§ **THE TASKS**:
a - Retype everything in the Target Field passage from "If you're looking" down to "the high side.".
b - Continue the passage about visiting Target Field for a Twins game, starting right after its last sentence.

Tickets to get into a Twins game can range in price from just $7 to $110 depending on where you sit. What you get out of going to a Twins game depends largely on what you put into it. My suggestion is to go for the whole baseball experience which includes watching the game, cheering on the home team, paying attention to the silly things that take place on the scoreboard, and of course, trying plenty of the delicious food that is available throughout the ballpark.
Target Field is one of the MLB's premier stadiums having hosted the All-Star game in 2014. Baseball is about enjoying the atmosphere, not just the game itself, and that's something Target Field delivers on especially well.
If you're looking to get a souvenir, like a jersey or T-shirt (or anything else from the Clubhouse Store), you'll find prices to be a bit on the high side.
Something that can't be mentioned enough is the fact that Target Field's staff is extremely helpful. All of the ushers are very interested in helping fans find where they need to go. For that, they deserve much kudos and thanks.
A highlight that can be easy to look past is the significance of the outfield sign showing two baseball players shaking hands - each standing on opposite sides of the Mississippi River. This represents the Minneapolis Millers and the St. Paul Saints. As minor league teams, both played in the Twin Cities area before the Twins arrived in 1961. For the cities, it represents a coming together of sorts, a unifying voice for the Twin Cities.
Another extra is the scoreboard stats. They're all instantaneously up-to-date, especially the pitching ones and easily within visual site, no matter where you're seated within the stadium. By walking around the ballpark, you'll easily get a sense of Twins tradition and history - whether it's represented through the gate names (named after famous Twins players), or the retired numbers exhibited near left field.

§ **RECORDS SHOWN**:
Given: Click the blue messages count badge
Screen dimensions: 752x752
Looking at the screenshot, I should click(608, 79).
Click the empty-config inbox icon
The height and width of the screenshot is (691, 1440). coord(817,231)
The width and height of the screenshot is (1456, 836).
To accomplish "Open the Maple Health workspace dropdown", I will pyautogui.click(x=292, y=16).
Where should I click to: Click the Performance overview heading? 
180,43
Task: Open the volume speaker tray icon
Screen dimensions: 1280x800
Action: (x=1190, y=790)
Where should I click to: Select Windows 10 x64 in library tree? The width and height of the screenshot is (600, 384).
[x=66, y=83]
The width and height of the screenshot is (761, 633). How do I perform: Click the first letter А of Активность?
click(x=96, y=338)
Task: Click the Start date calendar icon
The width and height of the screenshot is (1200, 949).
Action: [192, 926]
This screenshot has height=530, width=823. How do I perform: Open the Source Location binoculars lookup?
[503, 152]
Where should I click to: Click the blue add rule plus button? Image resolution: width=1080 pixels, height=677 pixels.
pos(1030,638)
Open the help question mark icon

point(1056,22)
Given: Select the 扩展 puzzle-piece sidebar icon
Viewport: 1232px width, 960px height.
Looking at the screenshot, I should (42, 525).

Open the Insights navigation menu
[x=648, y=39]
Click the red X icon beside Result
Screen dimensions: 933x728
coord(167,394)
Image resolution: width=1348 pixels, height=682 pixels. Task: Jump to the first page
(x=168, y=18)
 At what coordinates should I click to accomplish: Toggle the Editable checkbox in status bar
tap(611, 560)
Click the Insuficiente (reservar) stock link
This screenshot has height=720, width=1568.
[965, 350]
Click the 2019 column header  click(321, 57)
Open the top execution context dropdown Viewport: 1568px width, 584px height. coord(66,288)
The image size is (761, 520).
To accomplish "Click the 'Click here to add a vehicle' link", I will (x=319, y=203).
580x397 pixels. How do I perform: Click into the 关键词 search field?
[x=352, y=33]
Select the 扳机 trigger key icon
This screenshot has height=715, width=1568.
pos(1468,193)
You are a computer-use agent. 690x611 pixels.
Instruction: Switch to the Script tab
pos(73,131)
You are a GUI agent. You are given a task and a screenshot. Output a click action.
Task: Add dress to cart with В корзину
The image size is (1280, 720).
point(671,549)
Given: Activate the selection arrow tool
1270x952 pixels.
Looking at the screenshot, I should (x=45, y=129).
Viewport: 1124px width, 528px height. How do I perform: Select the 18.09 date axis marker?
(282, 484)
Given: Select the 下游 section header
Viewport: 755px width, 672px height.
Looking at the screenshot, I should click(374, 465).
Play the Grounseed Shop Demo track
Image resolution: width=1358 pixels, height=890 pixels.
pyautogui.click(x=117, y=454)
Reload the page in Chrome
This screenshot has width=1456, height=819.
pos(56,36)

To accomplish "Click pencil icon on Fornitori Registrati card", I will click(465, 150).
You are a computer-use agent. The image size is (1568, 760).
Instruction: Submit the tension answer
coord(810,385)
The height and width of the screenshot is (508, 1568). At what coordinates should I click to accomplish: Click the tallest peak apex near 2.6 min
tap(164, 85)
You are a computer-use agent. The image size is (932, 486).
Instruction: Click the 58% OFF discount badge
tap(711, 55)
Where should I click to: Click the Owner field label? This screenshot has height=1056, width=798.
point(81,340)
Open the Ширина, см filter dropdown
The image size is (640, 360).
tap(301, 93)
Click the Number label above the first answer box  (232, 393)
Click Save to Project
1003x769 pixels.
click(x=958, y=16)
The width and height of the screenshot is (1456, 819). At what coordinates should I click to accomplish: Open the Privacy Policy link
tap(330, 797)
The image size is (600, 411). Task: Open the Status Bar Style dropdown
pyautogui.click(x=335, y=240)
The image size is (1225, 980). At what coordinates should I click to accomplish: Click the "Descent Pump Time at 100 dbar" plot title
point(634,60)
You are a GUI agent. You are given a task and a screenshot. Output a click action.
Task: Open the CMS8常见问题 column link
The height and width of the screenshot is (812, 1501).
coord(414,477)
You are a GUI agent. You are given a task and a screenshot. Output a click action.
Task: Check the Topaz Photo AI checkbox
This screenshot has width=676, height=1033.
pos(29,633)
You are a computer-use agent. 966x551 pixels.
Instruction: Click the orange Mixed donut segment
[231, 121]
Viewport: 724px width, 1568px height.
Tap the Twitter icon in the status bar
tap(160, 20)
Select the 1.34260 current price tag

§ **EXPECTED RESPONSES**:
a -
If you're looking to get a souvenir, like a jersey or T-shirt (or anything else from the Clubhouse Store), you'll find prices to be a bit on the high side.

b -
Win or loss, attending a Twins game at Target Field is a worthwhile experience. The ballpark is one of the most highly regarded in the MLB. What Target Field does best is deliver upon that uniquely American baseball experience. The food is great, the views are spectacular, and you can feel an energy that resonates from the fan base. If you're ever out in the Twin Cities area during baseball season, attending a game at Target Field is something you definitely won't want to miss.
There's something intoxicating about being in a new stadium. When that intoxication is augmented with the first fresh air baseball oxygen in 27 years, then you can't help but feel good.
Twins fans have been anticipating a new outdoor stadium ever since the team moved from Metropolitan Stadium to the Metrodome in 1982. Although there had been a good deal of success in the dome (World Series victories in 1987 and 1991), the smiles on the faces of fans in the opening series against Boston made it evident that this is exactly the way it should be.
Well, it's official. Outdoor baseball in Minnesota is here to stay.
There were a lot of people in the Twin Cities (myself included) that thought it was a horrible idea to build an outdoor baseball stadium in the Land of 10,000 Lakes - especially one without a retractable roof. It takes a big man to admit that he was wrong, and I am that big man. The outdoor venue of Target Field is exactly the way that the game is meant to be watched.
Target Field was like going from rags to riches for the Twins. They will get a ton of revanue off this stadium. So the parking is o.k. because there is a couple of parking ramps within a few blocks but they are not cheap neither is the price of the tickets or the food.They say that there is more leg room and wider seats but they really was'nt. Geting to your seat is o.k. and the food is way over briced-$7 beer,$10 burger and fries and a hot dog is $5. The hot dogs arn not as good as the ones at the metrodome. I went to a night game in April so it was cold and i've heard that on sunny days you better bring the sun screen. For the first season it seems that most of the people that are going there know nothing about baseball and there their just to see the stadium. Well this was a good park but it just seems like it was built for the richman.
I knew most people would go apes**t over Target Field especially if they've never been to other outdoor MLB parks. I have been to a number - I even lived only 4 blocks from Wrigley Field for a couple of years.
Well my skinny on TF is that it is really an amazing job. The place is seriously compact. It makes the other new MLB park I've been to the most - AT&T Park in San Francisco seem gianormous. I've been to about 4 games here now and the concession lines, which were moving at a snail's pace at first, are improving as far as speed. The concessions are average priced and CHEAPER YES I SAID CHEAPER then AT&T Park. But SF well everything costs too much there.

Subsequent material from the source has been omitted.